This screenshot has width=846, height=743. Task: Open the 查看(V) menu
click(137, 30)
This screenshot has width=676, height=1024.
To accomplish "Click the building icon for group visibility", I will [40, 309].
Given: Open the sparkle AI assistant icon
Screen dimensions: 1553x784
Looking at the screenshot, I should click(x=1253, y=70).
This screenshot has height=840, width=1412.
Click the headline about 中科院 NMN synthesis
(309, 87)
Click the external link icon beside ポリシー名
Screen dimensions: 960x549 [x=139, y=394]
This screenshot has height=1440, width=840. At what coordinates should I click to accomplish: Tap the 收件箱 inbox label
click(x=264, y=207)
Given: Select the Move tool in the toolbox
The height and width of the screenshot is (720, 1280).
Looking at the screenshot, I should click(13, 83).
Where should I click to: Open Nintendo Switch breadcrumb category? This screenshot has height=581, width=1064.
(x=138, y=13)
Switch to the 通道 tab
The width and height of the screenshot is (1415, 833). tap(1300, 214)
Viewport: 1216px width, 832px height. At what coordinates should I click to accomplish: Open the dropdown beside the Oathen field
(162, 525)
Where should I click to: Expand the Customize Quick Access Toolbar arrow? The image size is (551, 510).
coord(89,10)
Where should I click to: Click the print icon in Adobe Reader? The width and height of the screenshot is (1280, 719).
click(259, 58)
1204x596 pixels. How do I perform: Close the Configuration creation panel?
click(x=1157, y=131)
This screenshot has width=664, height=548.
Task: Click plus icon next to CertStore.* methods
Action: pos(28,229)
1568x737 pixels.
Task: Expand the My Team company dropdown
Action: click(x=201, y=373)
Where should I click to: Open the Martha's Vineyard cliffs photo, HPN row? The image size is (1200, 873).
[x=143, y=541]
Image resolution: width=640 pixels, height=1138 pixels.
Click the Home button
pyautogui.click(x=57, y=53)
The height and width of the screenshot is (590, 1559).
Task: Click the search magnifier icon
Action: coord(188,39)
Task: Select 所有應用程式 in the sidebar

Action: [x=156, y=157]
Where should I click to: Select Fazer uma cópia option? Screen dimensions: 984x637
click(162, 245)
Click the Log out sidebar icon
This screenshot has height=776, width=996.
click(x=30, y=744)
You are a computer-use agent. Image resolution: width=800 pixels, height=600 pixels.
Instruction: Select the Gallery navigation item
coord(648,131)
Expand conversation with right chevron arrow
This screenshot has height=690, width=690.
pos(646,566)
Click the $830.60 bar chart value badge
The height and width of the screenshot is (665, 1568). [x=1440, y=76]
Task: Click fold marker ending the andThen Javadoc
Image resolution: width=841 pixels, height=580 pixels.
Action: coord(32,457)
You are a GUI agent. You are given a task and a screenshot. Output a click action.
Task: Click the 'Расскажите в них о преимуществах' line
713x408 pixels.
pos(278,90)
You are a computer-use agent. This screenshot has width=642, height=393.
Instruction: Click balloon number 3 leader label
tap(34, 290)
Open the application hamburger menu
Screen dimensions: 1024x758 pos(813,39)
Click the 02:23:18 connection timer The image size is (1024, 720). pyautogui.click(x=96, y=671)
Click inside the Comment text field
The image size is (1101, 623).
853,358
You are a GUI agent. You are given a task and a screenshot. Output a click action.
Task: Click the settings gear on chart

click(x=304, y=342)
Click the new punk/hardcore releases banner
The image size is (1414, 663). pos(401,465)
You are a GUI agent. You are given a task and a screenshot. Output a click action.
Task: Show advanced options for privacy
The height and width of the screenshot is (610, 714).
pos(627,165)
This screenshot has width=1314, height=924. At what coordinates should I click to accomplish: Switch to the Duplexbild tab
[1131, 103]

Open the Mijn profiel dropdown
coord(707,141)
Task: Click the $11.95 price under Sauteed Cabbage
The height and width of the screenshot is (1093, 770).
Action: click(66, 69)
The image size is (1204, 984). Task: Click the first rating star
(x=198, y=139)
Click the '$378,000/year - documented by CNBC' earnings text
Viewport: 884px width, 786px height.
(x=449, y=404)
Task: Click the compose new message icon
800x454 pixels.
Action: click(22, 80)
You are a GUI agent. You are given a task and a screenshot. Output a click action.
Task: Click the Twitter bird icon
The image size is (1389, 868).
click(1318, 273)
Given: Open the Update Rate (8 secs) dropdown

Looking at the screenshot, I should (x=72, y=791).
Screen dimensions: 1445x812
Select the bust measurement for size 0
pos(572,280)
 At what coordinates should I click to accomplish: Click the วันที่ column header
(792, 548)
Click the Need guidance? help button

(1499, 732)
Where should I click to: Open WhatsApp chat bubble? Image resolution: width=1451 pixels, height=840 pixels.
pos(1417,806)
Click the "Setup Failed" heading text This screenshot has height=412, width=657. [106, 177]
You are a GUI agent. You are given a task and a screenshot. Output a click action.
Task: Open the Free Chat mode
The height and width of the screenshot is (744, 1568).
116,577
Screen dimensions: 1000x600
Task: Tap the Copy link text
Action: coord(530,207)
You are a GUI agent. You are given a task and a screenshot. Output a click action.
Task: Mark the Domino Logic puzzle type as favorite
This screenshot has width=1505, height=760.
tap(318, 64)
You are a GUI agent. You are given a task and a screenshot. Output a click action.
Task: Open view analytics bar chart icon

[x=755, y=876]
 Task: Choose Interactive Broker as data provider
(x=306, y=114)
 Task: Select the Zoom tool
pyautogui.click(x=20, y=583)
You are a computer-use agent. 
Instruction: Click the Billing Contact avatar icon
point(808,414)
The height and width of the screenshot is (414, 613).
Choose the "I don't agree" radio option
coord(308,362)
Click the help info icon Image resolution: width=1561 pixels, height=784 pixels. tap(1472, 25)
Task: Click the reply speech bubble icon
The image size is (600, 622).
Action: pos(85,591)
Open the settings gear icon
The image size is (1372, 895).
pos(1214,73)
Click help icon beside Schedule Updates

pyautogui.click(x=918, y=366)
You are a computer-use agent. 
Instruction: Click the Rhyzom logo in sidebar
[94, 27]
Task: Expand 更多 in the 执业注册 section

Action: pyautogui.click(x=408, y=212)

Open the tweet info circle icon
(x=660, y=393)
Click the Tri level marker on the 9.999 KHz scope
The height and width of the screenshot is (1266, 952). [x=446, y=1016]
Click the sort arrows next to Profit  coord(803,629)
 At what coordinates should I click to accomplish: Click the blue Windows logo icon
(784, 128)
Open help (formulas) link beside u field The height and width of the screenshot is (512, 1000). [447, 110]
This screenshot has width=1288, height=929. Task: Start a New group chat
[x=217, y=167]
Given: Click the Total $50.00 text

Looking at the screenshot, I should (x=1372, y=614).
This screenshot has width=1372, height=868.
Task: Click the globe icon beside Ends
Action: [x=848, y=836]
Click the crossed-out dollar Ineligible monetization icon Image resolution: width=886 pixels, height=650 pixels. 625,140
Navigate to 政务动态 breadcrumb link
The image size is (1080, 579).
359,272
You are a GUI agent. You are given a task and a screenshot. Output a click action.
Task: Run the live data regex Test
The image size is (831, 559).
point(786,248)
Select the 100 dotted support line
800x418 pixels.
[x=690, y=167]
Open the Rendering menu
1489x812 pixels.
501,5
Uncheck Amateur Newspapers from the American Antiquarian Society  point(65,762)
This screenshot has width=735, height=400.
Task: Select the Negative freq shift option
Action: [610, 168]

········

With nothing added or dropped, retype the listing above.

This screenshot has width=846, height=743. Task: Open the 查看(V) menu
click(137, 30)
This screenshot has width=676, height=1024.
To accomplish "Click the building icon for group visibility", I will [40, 309].
Given: Open the sparkle AI assistant icon
Screen dimensions: 1553x784
Looking at the screenshot, I should click(x=1253, y=70).
This screenshot has height=840, width=1412.
Click the headline about 中科院 NMN synthesis
(309, 87)
Click the external link icon beside ポリシー名
Screen dimensions: 960x549 [x=139, y=394]
This screenshot has height=1440, width=840. At what coordinates should I click to accomplish: Tap the 收件箱 inbox label
click(x=264, y=207)
Given: Select the Move tool in the toolbox
The height and width of the screenshot is (720, 1280).
Looking at the screenshot, I should click(13, 83).
Where should I click to: Open Nintendo Switch breadcrumb category? This screenshot has height=581, width=1064.
(x=138, y=13)
Switch to the 通道 tab
The width and height of the screenshot is (1415, 833). tap(1300, 214)
Viewport: 1216px width, 832px height. At what coordinates should I click to accomplish: Open the dropdown beside the Oathen field
(162, 525)
Where should I click to: Expand the Customize Quick Access Toolbar arrow? The image size is (551, 510).
coord(89,10)
Where should I click to: Click the print icon in Adobe Reader? The width and height of the screenshot is (1280, 719).
click(259, 58)
1204x596 pixels. How do I perform: Close the Configuration creation panel?
click(x=1157, y=131)
This screenshot has width=664, height=548.
Task: Click plus icon next to CertStore.* methods
Action: pos(28,229)
1568x737 pixels.
Task: Expand the My Team company dropdown
Action: click(x=201, y=373)
Where should I click to: Open the Martha's Vineyard cliffs photo, HPN row? The image size is (1200, 873).
[x=143, y=541]
Image resolution: width=640 pixels, height=1138 pixels.
Click the Home button
pyautogui.click(x=57, y=53)
The height and width of the screenshot is (590, 1559).
Task: Click the search magnifier icon
Action: coord(188,39)
Task: Select 所有應用程式 in the sidebar

Action: [x=156, y=157]
Where should I click to: Select Fazer uma cópia option? Screen dimensions: 984x637
click(162, 245)
Click the Log out sidebar icon
This screenshot has height=776, width=996.
click(x=30, y=744)
You are a computer-use agent. Image resolution: width=800 pixels, height=600 pixels.
Instruction: Select the Gallery navigation item
coord(648,131)
Expand conversation with right chevron arrow
This screenshot has height=690, width=690.
pos(646,566)
Click the $830.60 bar chart value badge
The height and width of the screenshot is (665, 1568). [x=1440, y=76]
Task: Click fold marker ending the andThen Javadoc
Image resolution: width=841 pixels, height=580 pixels.
Action: coord(32,457)
You are a GUI agent. You are given a task and a screenshot. Output a click action.
Task: Click the 'Расскажите в них о преимуществах' line
713x408 pixels.
pos(278,90)
You are a computer-use agent. This screenshot has width=642, height=393.
Instruction: Click balloon number 3 leader label
tap(34, 290)
Open the application hamburger menu
Screen dimensions: 1024x758 pos(813,39)
Click the 02:23:18 connection timer The image size is (1024, 720). pyautogui.click(x=96, y=671)
Click inside the Comment text field
The image size is (1101, 623).
853,358
You are a GUI agent. You are given a task and a screenshot. Output a click action.
Task: Click the settings gear on chart

click(x=304, y=342)
Click the new punk/hardcore releases banner
The image size is (1414, 663). pos(401,465)
You are a GUI agent. You are given a task and a screenshot. Output a click action.
Task: Show advanced options for privacy
The height and width of the screenshot is (610, 714).
pos(627,165)
This screenshot has width=1314, height=924. At what coordinates should I click to accomplish: Switch to the Duplexbild tab
[1131, 103]

Open the Mijn profiel dropdown
coord(707,141)
Task: Click the $11.95 price under Sauteed Cabbage
The height and width of the screenshot is (1093, 770).
Action: click(66, 69)
The image size is (1204, 984). Task: Click the first rating star
(x=198, y=139)
Click the '$378,000/year - documented by CNBC' earnings text
Viewport: 884px width, 786px height.
(x=449, y=404)
Task: Click the compose new message icon
800x454 pixels.
Action: click(22, 80)
You are a GUI agent. You are given a task and a screenshot. Output a click action.
Task: Click the Twitter bird icon
The image size is (1389, 868).
click(1318, 273)
Given: Open the Update Rate (8 secs) dropdown

Looking at the screenshot, I should (x=72, y=791).
Screen dimensions: 1445x812
Select the bust measurement for size 0
pos(572,280)
 At what coordinates should I click to accomplish: Click the วันที่ column header
(792, 548)
Click the Need guidance? help button

(1499, 732)
Where should I click to: Open WhatsApp chat bubble? Image resolution: width=1451 pixels, height=840 pixels.
pos(1417,806)
Click the "Setup Failed" heading text This screenshot has height=412, width=657. [106, 177]
You are a GUI agent. You are given a task and a screenshot. Output a click action.
Task: Open the Free Chat mode
The height and width of the screenshot is (744, 1568).
116,577
Screen dimensions: 1000x600
Task: Tap the Copy link text
Action: coord(530,207)
You are a GUI agent. You are given a task and a screenshot. Output a click action.
Task: Mark the Domino Logic puzzle type as favorite
This screenshot has width=1505, height=760.
tap(318, 64)
You are a GUI agent. You are given a task and a screenshot. Output a click action.
Task: Open view analytics bar chart icon

[x=755, y=876]
 Task: Choose Interactive Broker as data provider
(x=306, y=114)
 Task: Select the Zoom tool
pyautogui.click(x=20, y=583)
You are a computer-use agent. 
Instruction: Click the Billing Contact avatar icon
point(808,414)
The height and width of the screenshot is (414, 613).
Choose the "I don't agree" radio option
coord(308,362)
Click the help info icon Image resolution: width=1561 pixels, height=784 pixels. tap(1472, 25)
Task: Click the reply speech bubble icon
The image size is (600, 622).
Action: pos(85,591)
Open the settings gear icon
The image size is (1372, 895).
pos(1214,73)
Click help icon beside Schedule Updates

pyautogui.click(x=918, y=366)
You are a computer-use agent. 
Instruction: Click the Rhyzom logo in sidebar
[94, 27]
Task: Expand 更多 in the 执业注册 section

Action: pyautogui.click(x=408, y=212)

Open the tweet info circle icon
(x=660, y=393)
Click the Tri level marker on the 9.999 KHz scope
The height and width of the screenshot is (1266, 952). [x=446, y=1016]
Click the sort arrows next to Profit  coord(803,629)
 At what coordinates should I click to accomplish: Click the blue Windows logo icon
(784, 128)
Open help (formulas) link beside u field The height and width of the screenshot is (512, 1000). [447, 110]
This screenshot has width=1288, height=929. Task: Start a New group chat
[x=217, y=167]
Given: Click the Total $50.00 text

Looking at the screenshot, I should (x=1372, y=614).
This screenshot has width=1372, height=868.
Task: Click the globe icon beside Ends
Action: [x=848, y=836]
Click the crossed-out dollar Ineligible monetization icon Image resolution: width=886 pixels, height=650 pixels. 625,140
Navigate to 政务动态 breadcrumb link
The image size is (1080, 579).
359,272
You are a GUI agent. You are given a task and a screenshot. Output a click action.
Task: Run the live data regex Test
The image size is (831, 559).
point(786,248)
Select the 100 dotted support line
800x418 pixels.
[x=690, y=167]
Open the Rendering menu
1489x812 pixels.
501,5
Uncheck Amateur Newspapers from the American Antiquarian Society  point(65,762)
This screenshot has width=735, height=400.
Task: Select the Negative freq shift option
Action: [610, 168]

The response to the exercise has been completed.